*** Opening of Selected excerpt ***

Changes in physiological responses of blood cockle (Tegillarca granosa; Linnaeus, 1758) exposed to high  temperatures
Hee-Jung Lee, Jae-Hee Song, Hee-Do Jeung and Kyungil Park
South East Sea Fisheries Research Institute, NIFS, Tongyeong 39769, Korea Tidal Flat Research Institute, NFIS, Gunsan 54014, Korea Department of Aquatic Life Medicine, College of Ocean Science and Technology, Kunsan National University, Gunsan 54150, Ko
This study examined the physiological responses of cockles exposed to thermal stress in order to optimize techniques for measurement of physiological alternations in cockles and understand the importance of thermal stress on summer mortality events. For these reasons, cockles acclimated to 25°C were exposed to 30°C, 35°C, or 40°C for 4h/day over eight days, and the condition index, nitric oxide (NO) concentration, burrowing rates and mortality rates were measured after each heat treatment. From the 1st day of exposure, and each day after, NO concentrations in cockles significantly increased when the temperatures was > 30°C. In contrast, decreases in phagocytosis rates were observed when specimens were exposed to 30°C from the 2nd day of exposure while the burrowing rates started to decline from the 6th day of exposure when exposed to > 35°C. In addition, the mortality rate of cockles exposed to 35°C for 5 days increased. This study confirmed that cockles exposed to temperatures above 30°C may experience physiological stress, possibly leading to death, depending on the exposure time.

*** Close of Selected excerpt ***

Exercise directions:
Decide whether each statement below agrees with the abstract on blood cockles above. Answer yes or no for each, quoting the words of the abstract that decide it.
1. Before the heat treatments, the cockles were acclimated to 25°C.
2. Burrowing rates began to decline from the 2nd day of exposure.
3. The cockles were exposed to each heat treatment for 4 hours a day over eight days.

*** Opening of Dataset extract ***

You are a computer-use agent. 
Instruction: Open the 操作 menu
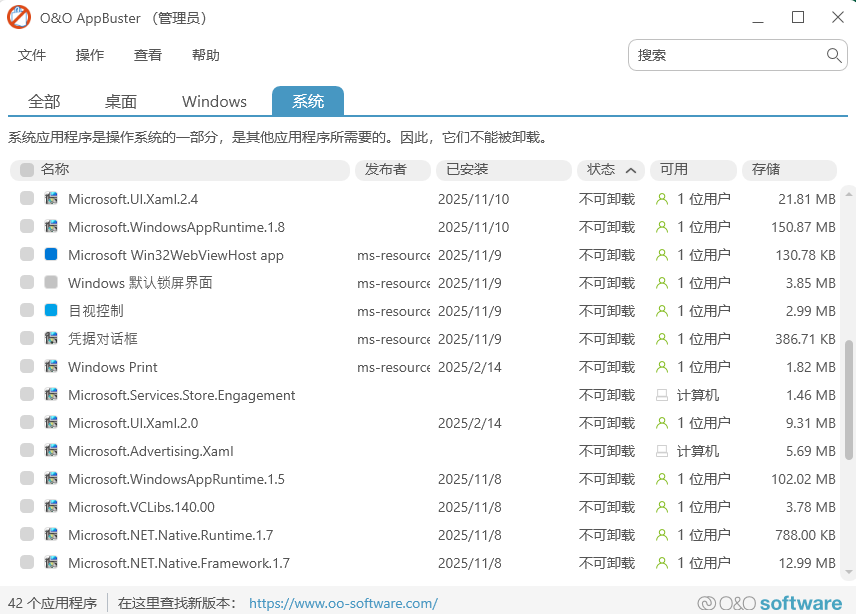(89, 55)
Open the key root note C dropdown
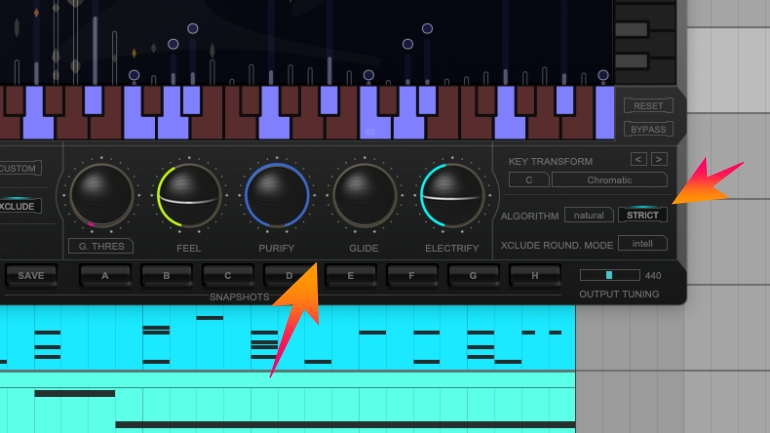Viewport: 770px width, 433px height. click(528, 181)
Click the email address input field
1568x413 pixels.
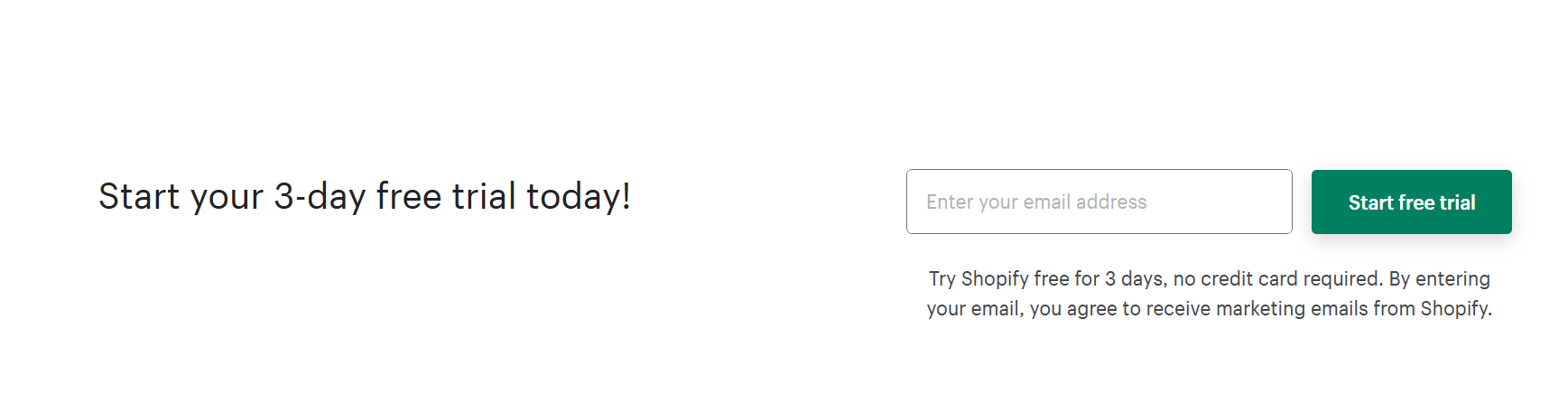pos(1099,202)
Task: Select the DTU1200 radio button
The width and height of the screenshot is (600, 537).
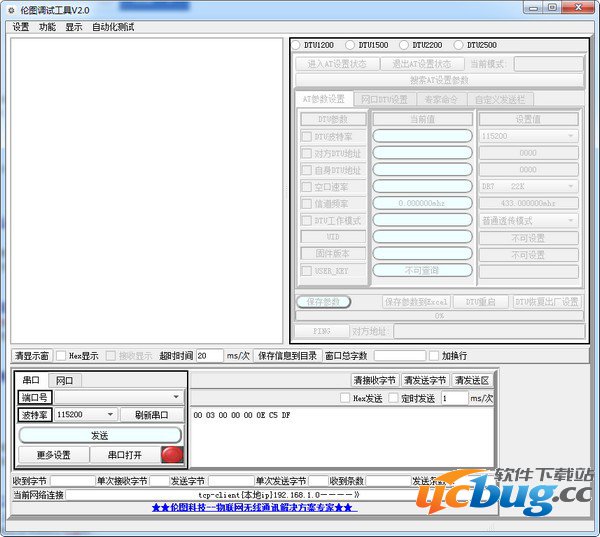Action: click(x=296, y=45)
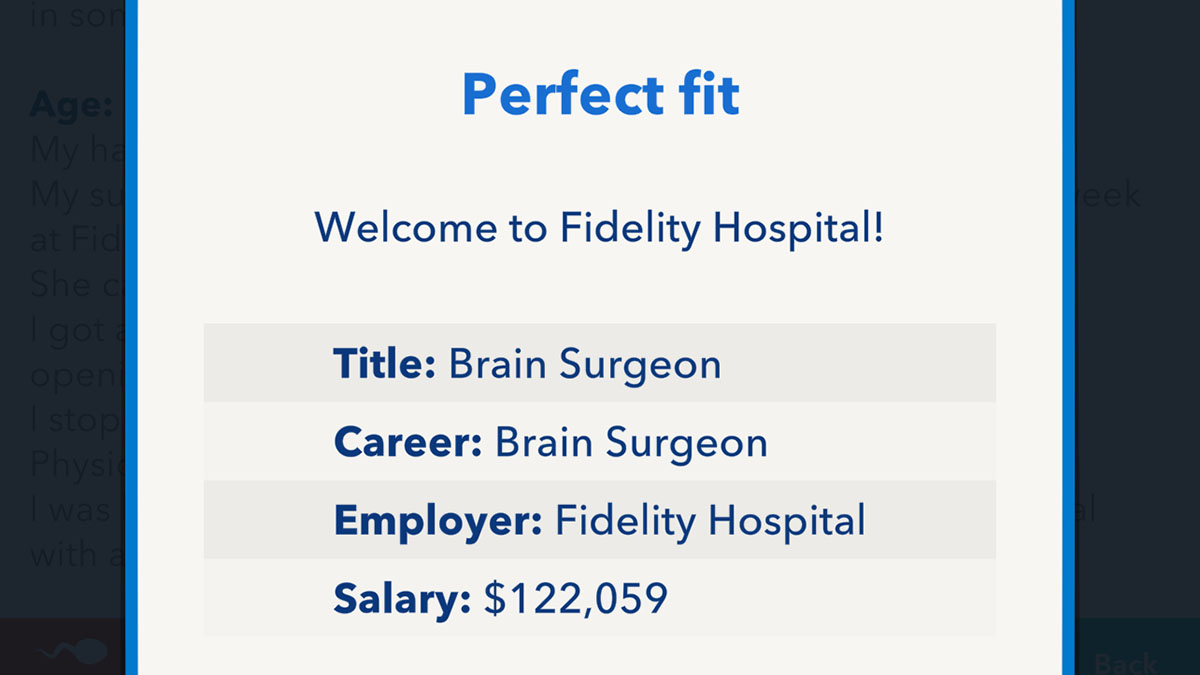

*** Close of Dataset extract ***

Solved exercise:
1. Yes: "cockles acclimated to 25°C were exposed to 30°C, 35°C, or 40°C"
2. No: "the burrowing rates started to decline from the 6th day of exposure when exposed to > 35°C"
3. Yes: "for 4h/day over eight days"